#### What this task involves
Swap every occurrence of "checkbox" in the items below for "check box", and reproduce all other lines without any change.

#### Data entries
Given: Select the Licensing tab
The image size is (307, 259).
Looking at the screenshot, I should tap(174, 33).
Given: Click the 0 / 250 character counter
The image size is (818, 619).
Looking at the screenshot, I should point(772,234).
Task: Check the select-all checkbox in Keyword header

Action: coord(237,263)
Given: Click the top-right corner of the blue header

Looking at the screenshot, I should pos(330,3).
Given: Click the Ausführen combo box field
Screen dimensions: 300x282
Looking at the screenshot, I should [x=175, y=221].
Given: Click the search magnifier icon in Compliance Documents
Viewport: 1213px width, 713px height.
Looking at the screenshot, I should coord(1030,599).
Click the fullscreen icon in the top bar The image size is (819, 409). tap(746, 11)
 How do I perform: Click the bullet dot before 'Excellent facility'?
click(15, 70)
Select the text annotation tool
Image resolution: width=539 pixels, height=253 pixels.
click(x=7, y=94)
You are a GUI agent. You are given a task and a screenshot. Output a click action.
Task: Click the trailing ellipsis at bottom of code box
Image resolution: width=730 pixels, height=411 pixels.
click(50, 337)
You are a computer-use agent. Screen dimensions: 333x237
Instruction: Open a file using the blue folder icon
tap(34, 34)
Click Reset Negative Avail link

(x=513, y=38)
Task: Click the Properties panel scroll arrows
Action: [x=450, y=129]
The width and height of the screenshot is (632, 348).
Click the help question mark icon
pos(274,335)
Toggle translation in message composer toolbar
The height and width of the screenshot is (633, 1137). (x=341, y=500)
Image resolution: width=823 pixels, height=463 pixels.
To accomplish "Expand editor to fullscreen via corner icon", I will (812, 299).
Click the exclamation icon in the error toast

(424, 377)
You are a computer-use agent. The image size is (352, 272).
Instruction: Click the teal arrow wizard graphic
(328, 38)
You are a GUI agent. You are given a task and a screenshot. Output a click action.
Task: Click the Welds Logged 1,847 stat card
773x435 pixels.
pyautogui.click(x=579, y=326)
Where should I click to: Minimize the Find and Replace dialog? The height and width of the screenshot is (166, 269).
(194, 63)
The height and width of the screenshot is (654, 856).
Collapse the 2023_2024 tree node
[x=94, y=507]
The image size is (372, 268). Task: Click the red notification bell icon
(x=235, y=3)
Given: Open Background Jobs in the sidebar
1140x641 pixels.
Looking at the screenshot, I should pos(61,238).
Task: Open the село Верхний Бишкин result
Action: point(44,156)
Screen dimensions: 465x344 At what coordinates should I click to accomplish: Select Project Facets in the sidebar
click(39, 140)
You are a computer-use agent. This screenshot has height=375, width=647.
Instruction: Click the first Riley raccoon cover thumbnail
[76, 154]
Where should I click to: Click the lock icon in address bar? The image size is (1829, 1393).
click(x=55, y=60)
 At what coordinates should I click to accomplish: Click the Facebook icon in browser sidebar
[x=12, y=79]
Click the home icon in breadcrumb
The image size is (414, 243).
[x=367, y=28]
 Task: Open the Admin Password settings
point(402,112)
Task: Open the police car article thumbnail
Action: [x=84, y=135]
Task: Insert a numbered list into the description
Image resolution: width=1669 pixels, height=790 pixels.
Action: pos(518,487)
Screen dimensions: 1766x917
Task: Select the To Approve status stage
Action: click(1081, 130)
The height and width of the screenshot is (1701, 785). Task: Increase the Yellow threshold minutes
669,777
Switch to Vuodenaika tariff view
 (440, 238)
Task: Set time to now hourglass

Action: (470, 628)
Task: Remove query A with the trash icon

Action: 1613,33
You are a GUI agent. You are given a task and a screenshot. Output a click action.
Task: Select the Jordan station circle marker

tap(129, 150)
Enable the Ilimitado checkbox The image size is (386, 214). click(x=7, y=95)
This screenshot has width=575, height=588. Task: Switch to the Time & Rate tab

#### Complete output
Given: Select the Licensing tab
The image size is (307, 259).
Looking at the screenshot, I should tap(174, 33).
Given: Click the 0 / 250 character counter
The image size is (818, 619).
Looking at the screenshot, I should point(772,234).
Task: Check the select-all check box in Keyword header

Action: coord(237,263)
Given: Click the top-right corner of the blue header

Looking at the screenshot, I should pos(330,3).
Given: Click the Ausführen combo box field
Screen dimensions: 300x282
Looking at the screenshot, I should [x=175, y=221].
Given: Click the search magnifier icon in Compliance Documents
Viewport: 1213px width, 713px height.
Looking at the screenshot, I should coord(1030,599).
Click the fullscreen icon in the top bar The image size is (819, 409). tap(746, 11)
 How do I perform: Click the bullet dot before 'Excellent facility'?
click(15, 70)
Select the text annotation tool
Image resolution: width=539 pixels, height=253 pixels.
click(x=7, y=94)
You are a GUI agent. You are given a task and a screenshot. Output a click action.
Task: Click the trailing ellipsis at bottom of code box
Image resolution: width=730 pixels, height=411 pixels.
click(50, 337)
You are a computer-use agent. Screen dimensions: 333x237
Instruction: Open a file using the blue folder icon
tap(34, 34)
Click Reset Negative Avail link

(x=513, y=38)
Task: Click the Properties panel scroll arrows
Action: [x=450, y=129]
The width and height of the screenshot is (632, 348).
Click the help question mark icon
pos(274,335)
Toggle translation in message composer toolbar
The height and width of the screenshot is (633, 1137). (x=341, y=500)
Image resolution: width=823 pixels, height=463 pixels.
To accomplish "Expand editor to fullscreen via corner icon", I will (812, 299).
Click the exclamation icon in the error toast

(424, 377)
You are a computer-use agent. The image size is (352, 272).
Instruction: Click the teal arrow wizard graphic
(328, 38)
You are a GUI agent. You are given a task and a screenshot. Output a click action.
Task: Click the Welds Logged 1,847 stat card
773x435 pixels.
pyautogui.click(x=579, y=326)
Where should I click to: Minimize the Find and Replace dialog? The height and width of the screenshot is (166, 269).
(194, 63)
The height and width of the screenshot is (654, 856).
Collapse the 2023_2024 tree node
[x=94, y=507]
The image size is (372, 268). Task: Click the red notification bell icon
(x=235, y=3)
Given: Open Background Jobs in the sidebar
1140x641 pixels.
Looking at the screenshot, I should pos(61,238).
Task: Open the село Верхний Бишкин result
Action: point(44,156)
Screen dimensions: 465x344 At what coordinates should I click to accomplish: Select Project Facets in the sidebar
click(39, 140)
You are a computer-use agent. This screenshot has height=375, width=647.
Instruction: Click the first Riley raccoon cover thumbnail
[76, 154]
Where should I click to: Click the lock icon in address bar? The image size is (1829, 1393).
click(x=55, y=60)
 At what coordinates should I click to accomplish: Click the Facebook icon in browser sidebar
[x=12, y=79]
Click the home icon in breadcrumb
The image size is (414, 243).
[x=367, y=28]
 Task: Open the Admin Password settings
point(402,112)
Task: Open the police car article thumbnail
Action: [x=84, y=135]
Task: Insert a numbered list into the description
Image resolution: width=1669 pixels, height=790 pixels.
Action: pos(518,487)
Screen dimensions: 1766x917
Task: Select the To Approve status stage
Action: click(1081, 130)
The height and width of the screenshot is (1701, 785). Task: Increase the Yellow threshold minutes
669,777
Switch to Vuodenaika tariff view
 (440, 238)
Task: Set time to now hourglass

Action: (470, 628)
Task: Remove query A with the trash icon

Action: 1613,33
You are a GUI agent. You are given a task and a screenshot. Output a click action.
Task: Select the Jordan station circle marker

tap(129, 150)
Enable the Ilimitado check box The image size is (386, 214). click(x=7, y=95)
This screenshot has width=575, height=588. Task: Switch to the Time & Rate tab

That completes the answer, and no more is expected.